Ce matin-là, en poussant les portes de l’immeuble et en l’apercevant instantanément au milieu de cette foule, je me suis retrouvée subitement à 13 ans, dans sa classe, dans mon passé.
Manon Leblanc.
Synonyme de rêve, de bonheur.
Son existence dans la mienne a eu une incidence importante dans mon parcours de vie, dans la définition même de qui je suis devenue.
C’est elle qui a semé le bourgeon de ma plus grande passion; l’écriture.

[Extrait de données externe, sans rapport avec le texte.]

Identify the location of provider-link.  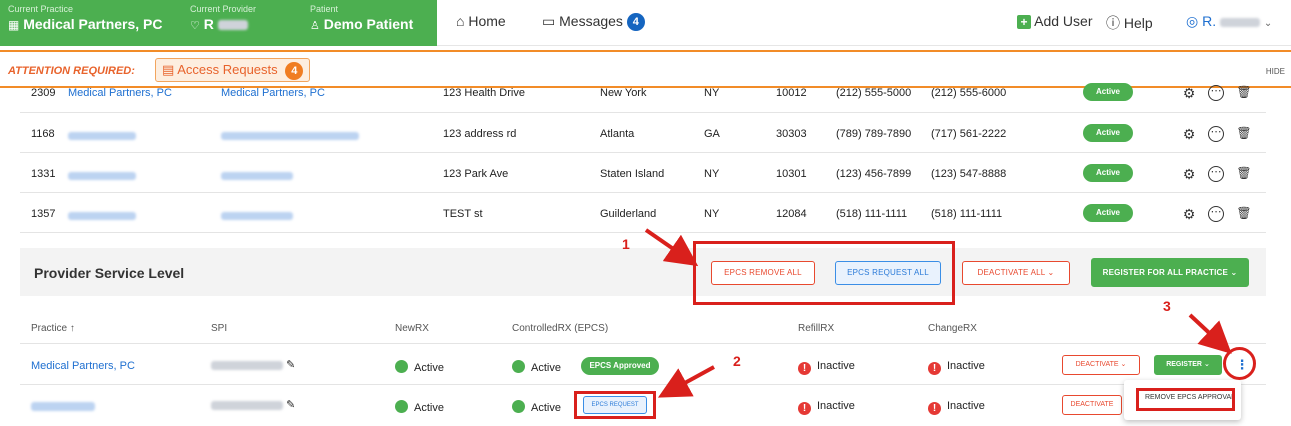
(257, 216).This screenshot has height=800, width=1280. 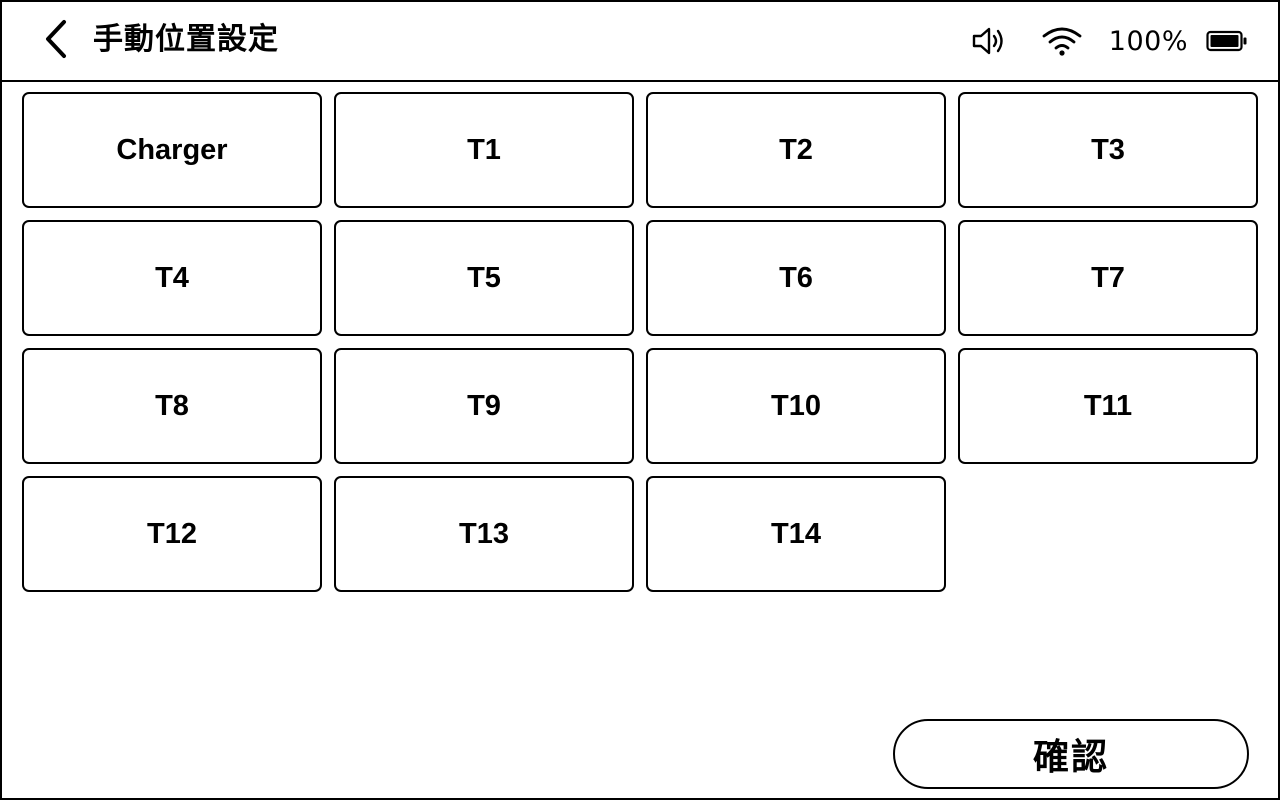 I want to click on location-button-t11: T11, so click(x=1108, y=406).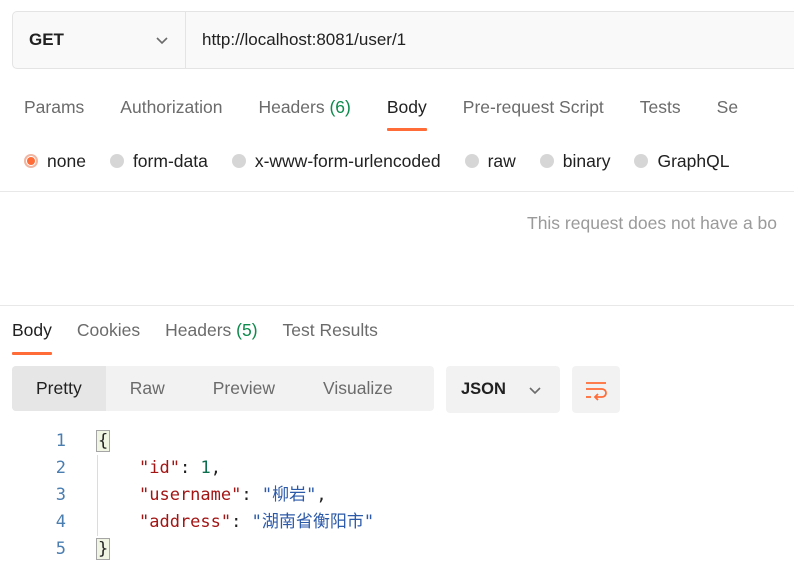 This screenshot has width=794, height=584. I want to click on mode-raw: Raw, so click(148, 388).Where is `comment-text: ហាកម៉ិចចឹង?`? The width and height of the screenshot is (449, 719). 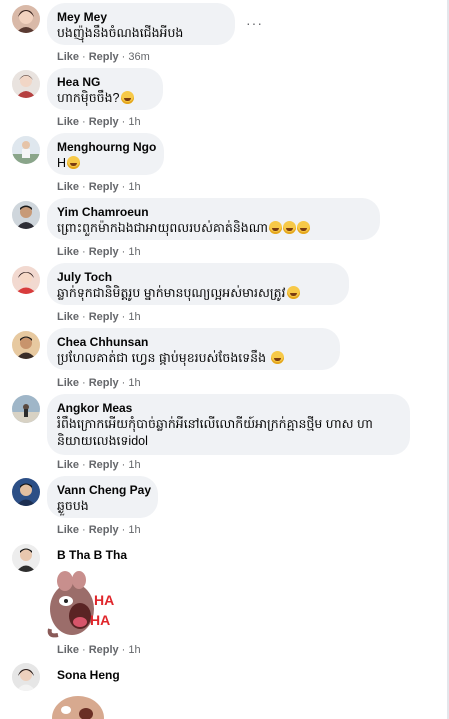 comment-text: ហាកម៉ិចចឹង? is located at coordinates (104, 98).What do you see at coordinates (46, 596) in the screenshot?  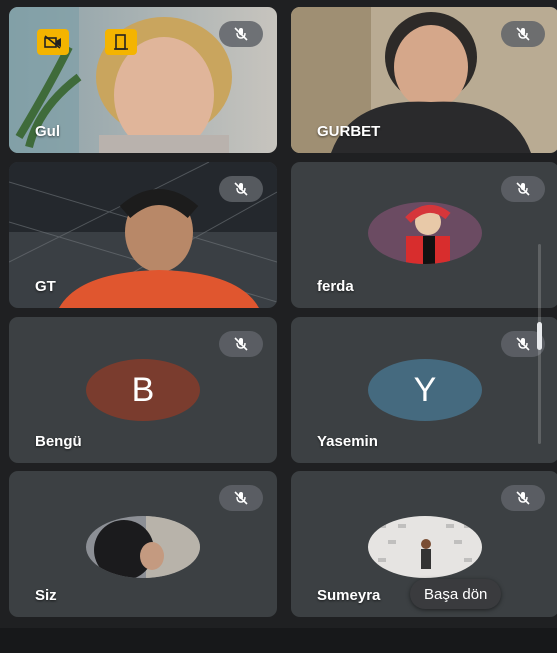 I see `participant-name: Siz` at bounding box center [46, 596].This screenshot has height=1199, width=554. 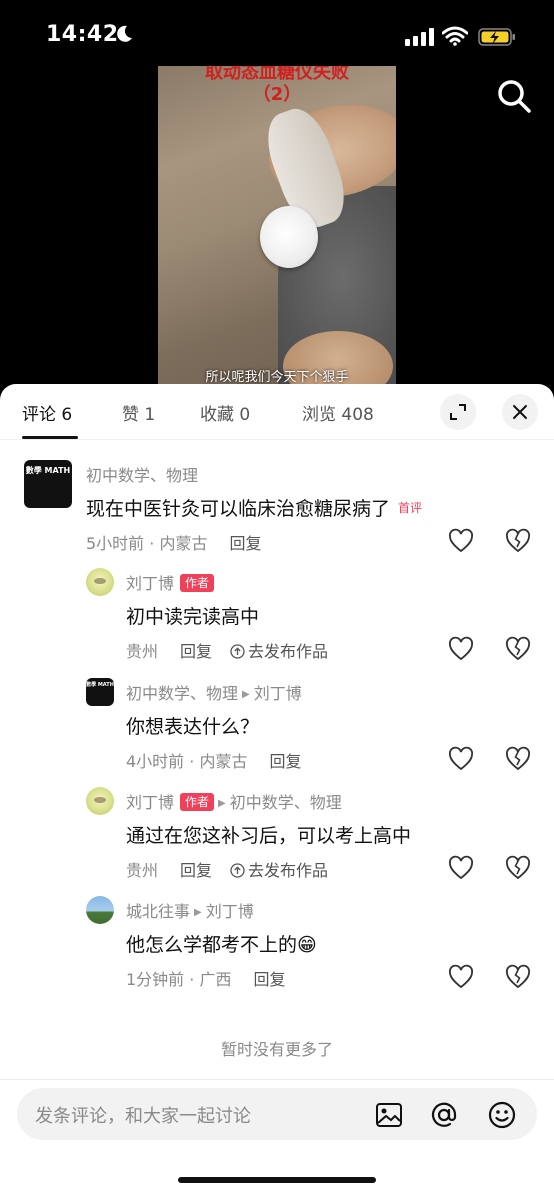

J’étais en secondaire 1, essayant de me tailler une place dans ce nouvel environnement hostile qu’est l’adolescence. Avec mes éternels questionnements et l’impression de n’être qu’un simple pion de plus dans le jeu de la vie, cette jeune enseignante m’a ouvert les yeux sur le monde de la création et de l’espoir d’exister, de laisser sa trace.
J’étais une simple fille, aimante de la vie, qui avait besoin d’un modèle, d’une oreille attentive, et en elle, j’ai trouvé tout cela.
Je la regardais, devant la classe, armée de confiance en soi et d’optimiste et je ne pouvais qu’espérer devenir aussi épanouie qu’elle.
Ma belle Manon, souriante, attachante, inspirante.
Encore aujourd’hui, lorsque j’écris, j’entends les conseils qu’elle me donnait; utiliser des synonymes, éviter le mot «chose», être authentique.
Grâce à elle, je suis devenue éditorialiste pour le journal étudiant. Elle a cru en moi, plus que je croyais en moi-même.
J’ai adoré l’expérience, rassembler les textes, façonner le journal, varier les sujets, écrire. J’étais enfin dans mon élément, dans un paysage qui me fascinait, qui me grandissait.
La poésie et les textes personnels sont devenus mes meilleurs amis, mes confidents. Durant ces années-là, j’ai écrit à chaque semaine, mes états d’âme, mes peurs, mes aspirations. Mon amour pour tout, mais surtout mon amour de l’amour.
L’amour m’a toujours enflammé.
Un bel héritage qu’est l’écriture. Une empreinte émotionnelle inscrite à jamais sur une page, des pages.
Indélébile comme le fantôme qui m’a suivi durant toutes ces années où j’ai perdu de vue ma mentore, partie enseigner dans un autre établissement scolaire.
Le choc de son départ m’avait ébranlé, déraciné… mais le bien était déjà fait…
Elle m’a suivi malgré tout, en pensée, en souvenir, en rêve. C’était mon alliée secrète et à chaque fois que je créais un texte, je l’écrivais en l’ayant en tête, en me disant qu’elle serait fière de me lire.
Puis, Facebook a fait son apparition et je l’ai retrouvé! Nous avons reconnecté au travers de nos publications, de nos photos. Le temps n’était nullement passé pour notre relation. Elle était restée intacte, à l’abri des intempéries des silences qui avaient existé sans qu’on se parle.
Donc, indéniablement, lorsque j’ai vu que le printemps du livre de Mascouche accueillait des auteurs Lanaudois, et que ma Manon Leblanc en faisait partie, je ne pouvais passer à côté de cette opportunité pour retrouver celle que j’ai chéri et adulé presque toute mon existence.
Alors, j’y étais. Et elle y était. Entourée de son aura éblouissante, au milieu de tous ces gens rassemblés. Lumineuse comme dans mon souvenir. Et surtout inconsciente du fait que je viendrais la voir…
Son visage, son expression lorsque nos yeux se sont croisés, la seconde où nos âmes se sont reconnues. La Terre qui a arrêté de tourner. Nous étions seules, à nouveau.
Enfin, presque, car j’avais mes deux enfants avec moi. Mes deux passions, mes deux amours.
J’en ai profité pour acheter un bout d’elle, un autre de ses livres; Dans le rouge du ciel. Je le lirai, par petits jets, pour étaler mon plaisir, la chance de la redécouvrir au travers de ses écritures.
La fin de l’année scolaire vient de s’achever pour mon fils. Je lui souhaite un jour de croiser un professeur ou une professeure qui saura l’inspirer de la sorte.